>> START Excerpted data

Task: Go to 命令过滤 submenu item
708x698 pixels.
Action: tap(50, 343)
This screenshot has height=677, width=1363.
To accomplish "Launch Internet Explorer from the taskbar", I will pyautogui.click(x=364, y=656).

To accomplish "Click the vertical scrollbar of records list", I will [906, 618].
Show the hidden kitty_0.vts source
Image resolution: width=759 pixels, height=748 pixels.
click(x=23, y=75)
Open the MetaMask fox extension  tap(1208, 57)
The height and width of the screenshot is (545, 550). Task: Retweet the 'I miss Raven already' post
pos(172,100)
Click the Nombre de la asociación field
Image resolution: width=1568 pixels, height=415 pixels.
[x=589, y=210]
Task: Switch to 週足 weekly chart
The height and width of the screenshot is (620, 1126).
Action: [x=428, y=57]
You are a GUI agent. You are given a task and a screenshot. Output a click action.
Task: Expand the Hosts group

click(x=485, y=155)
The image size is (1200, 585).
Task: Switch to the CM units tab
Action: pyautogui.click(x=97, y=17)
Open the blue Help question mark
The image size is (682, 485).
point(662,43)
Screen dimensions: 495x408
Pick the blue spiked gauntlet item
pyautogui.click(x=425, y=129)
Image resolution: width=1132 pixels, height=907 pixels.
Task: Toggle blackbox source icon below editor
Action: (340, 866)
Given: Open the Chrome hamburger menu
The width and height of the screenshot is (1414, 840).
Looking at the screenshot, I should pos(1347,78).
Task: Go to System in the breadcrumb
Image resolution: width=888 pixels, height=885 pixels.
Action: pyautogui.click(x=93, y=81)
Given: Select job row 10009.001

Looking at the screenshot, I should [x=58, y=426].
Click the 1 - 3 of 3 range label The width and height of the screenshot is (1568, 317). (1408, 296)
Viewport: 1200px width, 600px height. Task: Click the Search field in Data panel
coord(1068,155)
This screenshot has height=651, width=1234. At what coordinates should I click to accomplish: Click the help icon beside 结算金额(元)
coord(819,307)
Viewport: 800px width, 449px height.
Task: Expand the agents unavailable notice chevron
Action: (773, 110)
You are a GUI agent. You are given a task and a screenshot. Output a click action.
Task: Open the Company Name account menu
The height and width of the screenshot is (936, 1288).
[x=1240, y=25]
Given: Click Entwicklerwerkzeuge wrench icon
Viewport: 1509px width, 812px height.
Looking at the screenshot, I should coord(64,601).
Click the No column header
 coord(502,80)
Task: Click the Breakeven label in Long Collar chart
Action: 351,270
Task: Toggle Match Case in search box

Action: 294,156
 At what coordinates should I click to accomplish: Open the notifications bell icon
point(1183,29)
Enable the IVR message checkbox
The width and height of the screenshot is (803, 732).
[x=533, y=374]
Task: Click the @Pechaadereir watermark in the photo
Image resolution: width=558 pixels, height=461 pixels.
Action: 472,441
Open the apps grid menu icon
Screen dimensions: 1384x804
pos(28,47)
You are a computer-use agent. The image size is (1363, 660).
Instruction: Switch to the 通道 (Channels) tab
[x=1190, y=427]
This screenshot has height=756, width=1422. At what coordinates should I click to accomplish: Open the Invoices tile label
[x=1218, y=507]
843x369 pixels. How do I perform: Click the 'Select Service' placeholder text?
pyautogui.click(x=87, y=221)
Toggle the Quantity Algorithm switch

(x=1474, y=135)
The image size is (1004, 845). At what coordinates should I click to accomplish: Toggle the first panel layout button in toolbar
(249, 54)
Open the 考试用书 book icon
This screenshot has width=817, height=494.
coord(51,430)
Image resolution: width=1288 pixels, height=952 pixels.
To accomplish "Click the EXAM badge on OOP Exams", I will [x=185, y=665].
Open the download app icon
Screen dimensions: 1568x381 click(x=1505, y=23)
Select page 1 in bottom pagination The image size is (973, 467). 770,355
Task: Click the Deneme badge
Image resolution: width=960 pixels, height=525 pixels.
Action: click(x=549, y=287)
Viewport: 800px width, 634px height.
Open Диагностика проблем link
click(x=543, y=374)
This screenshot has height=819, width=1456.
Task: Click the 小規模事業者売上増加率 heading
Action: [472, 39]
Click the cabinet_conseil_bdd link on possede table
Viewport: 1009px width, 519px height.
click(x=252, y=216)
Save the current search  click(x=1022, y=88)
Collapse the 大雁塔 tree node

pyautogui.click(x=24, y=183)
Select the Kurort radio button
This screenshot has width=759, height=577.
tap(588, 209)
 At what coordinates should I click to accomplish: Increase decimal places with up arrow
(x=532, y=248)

>> END Excerpted data

### The task
Copy out every one of the rows above word for word, keeping their order and line breaks.

### The answer
Task: Go to 命令过滤 submenu item
708x698 pixels.
Action: tap(50, 343)
This screenshot has height=677, width=1363.
To accomplish "Launch Internet Explorer from the taskbar", I will pyautogui.click(x=364, y=656).

To accomplish "Click the vertical scrollbar of records list", I will [906, 618].
Show the hidden kitty_0.vts source
Image resolution: width=759 pixels, height=748 pixels.
click(x=23, y=75)
Open the MetaMask fox extension  tap(1208, 57)
The height and width of the screenshot is (545, 550). Task: Retweet the 'I miss Raven already' post
pos(172,100)
Click the Nombre de la asociación field
Image resolution: width=1568 pixels, height=415 pixels.
[x=589, y=210]
Task: Switch to 週足 weekly chart
The height and width of the screenshot is (620, 1126).
Action: [x=428, y=57]
You are a GUI agent. You are given a task and a screenshot. Output a click action.
Task: Expand the Hosts group

click(x=485, y=155)
The image size is (1200, 585).
Task: Switch to the CM units tab
Action: pyautogui.click(x=97, y=17)
Open the blue Help question mark
The image size is (682, 485).
point(662,43)
Screen dimensions: 495x408
Pick the blue spiked gauntlet item
pyautogui.click(x=425, y=129)
Image resolution: width=1132 pixels, height=907 pixels.
Task: Toggle blackbox source icon below editor
Action: (340, 866)
Given: Open the Chrome hamburger menu
The width and height of the screenshot is (1414, 840).
Looking at the screenshot, I should pos(1347,78).
Task: Go to System in the breadcrumb
Image resolution: width=888 pixels, height=885 pixels.
Action: pyautogui.click(x=93, y=81)
Given: Select job row 10009.001

Looking at the screenshot, I should [x=58, y=426].
Click the 1 - 3 of 3 range label The width and height of the screenshot is (1568, 317). (1408, 296)
Viewport: 1200px width, 600px height. Task: Click the Search field in Data panel
coord(1068,155)
This screenshot has height=651, width=1234. At what coordinates should I click to accomplish: Click the help icon beside 结算金额(元)
coord(819,307)
Viewport: 800px width, 449px height.
Task: Expand the agents unavailable notice chevron
Action: (773, 110)
You are a GUI agent. You are given a task and a screenshot. Output a click action.
Task: Open the Company Name account menu
The height and width of the screenshot is (936, 1288).
[x=1240, y=25]
Given: Click Entwicklerwerkzeuge wrench icon
Viewport: 1509px width, 812px height.
Looking at the screenshot, I should coord(64,601).
Click the No column header
 coord(502,80)
Task: Click the Breakeven label in Long Collar chart
Action: 351,270
Task: Toggle Match Case in search box

Action: 294,156
 At what coordinates should I click to accomplish: Open the notifications bell icon
point(1183,29)
Enable the IVR message checkbox
The width and height of the screenshot is (803, 732).
[x=533, y=374]
Task: Click the @Pechaadereir watermark in the photo
Image resolution: width=558 pixels, height=461 pixels.
Action: 472,441
Open the apps grid menu icon
Screen dimensions: 1384x804
pos(28,47)
You are a computer-use agent. The image size is (1363, 660).
Instruction: Switch to the 通道 (Channels) tab
[x=1190, y=427]
This screenshot has height=756, width=1422. At what coordinates should I click to accomplish: Open the Invoices tile label
[x=1218, y=507]
843x369 pixels. How do I perform: Click the 'Select Service' placeholder text?
pyautogui.click(x=87, y=221)
Toggle the Quantity Algorithm switch

(x=1474, y=135)
The image size is (1004, 845). At what coordinates should I click to accomplish: Toggle the first panel layout button in toolbar
(249, 54)
Open the 考试用书 book icon
This screenshot has width=817, height=494.
coord(51,430)
Image resolution: width=1288 pixels, height=952 pixels.
To accomplish "Click the EXAM badge on OOP Exams", I will [x=185, y=665].
Open the download app icon
Screen dimensions: 1568x381 click(x=1505, y=23)
Select page 1 in bottom pagination The image size is (973, 467). 770,355
Task: Click the Deneme badge
Image resolution: width=960 pixels, height=525 pixels.
Action: click(x=549, y=287)
Viewport: 800px width, 634px height.
Open Диагностика проблем link
click(x=543, y=374)
This screenshot has height=819, width=1456.
Task: Click the 小規模事業者売上増加率 heading
Action: [472, 39]
Click the cabinet_conseil_bdd link on possede table
Viewport: 1009px width, 519px height.
click(x=252, y=216)
Save the current search  click(x=1022, y=88)
Collapse the 大雁塔 tree node

pyautogui.click(x=24, y=183)
Select the Kurort radio button
This screenshot has width=759, height=577.
tap(588, 209)
 At what coordinates should I click to accomplish: Increase decimal places with up arrow
(x=532, y=248)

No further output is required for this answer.